The Egyptian government has commenced an official investigation into the activities of its former president, the Muslim Brotherhood’s Mohamed Morsi, who allegedly sent the government of Qatar “documents relevant to national security,” Egyptian state news network MENA reports.
Morsi has been brought up on multiple charges stemming from his reign as president of Egypt. He is facing charges which could possibly result in a death sentence. MENA said Morsi is suspected of providing “documents relevant to national security to Qatar via the Qatari Al-Jazeera chain when he was president of the republic … damaging the country’s national security.”
Al Jazeera is an international media network based in Doha, Qatar, and run by the country’s ruling emirs. It has been accused of having a heavy pro-Brotherhood bias in its reporting. In July, 2013, 22 members of the media network’s staff in Egypt abruptly quit, with some accusing Al Jazeera of mandating its employees conform to its pro-Brotherhood biases.
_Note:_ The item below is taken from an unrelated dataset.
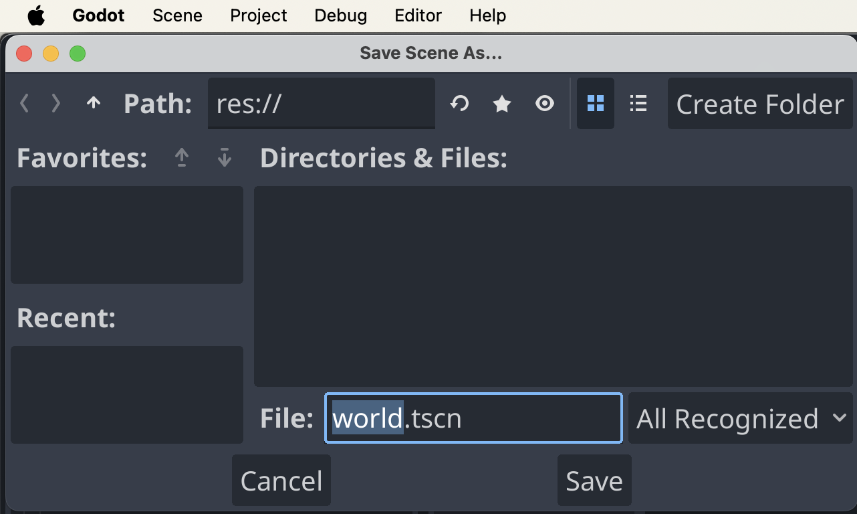Open the Project menu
The government of Qatar is known to have a close relationship with the Muslim Brotherhood, an organization that preaches a unified Islamic world under a global Caliphate.
In March, a top Egyptian official accused Morsi’s presidential secretary, Amin el-Serafi, of passing military documents regarding army positions to the editor-in-chief of Al Jazeera and a member of the Muslim Brotherhood.
This week, Egyptian President Abdel Fattah al-Sisi accused the governments of Qatar and Turkey–both of which strongly support the Muslim Brotherhood–of unloading hundreds of millions of dollars in expenditures to purposely stir up internal chaos in Middle East governments. Sisi said, “Qatar, Turkey and the international organizations of the [Muslim] Brotherhood are currently establishing many companies, newspapers, and websites. They allocated hundreds of millions of dollars to spread chaos among the Arab nation, destabilizing Egypt and destroying the Egyptians.”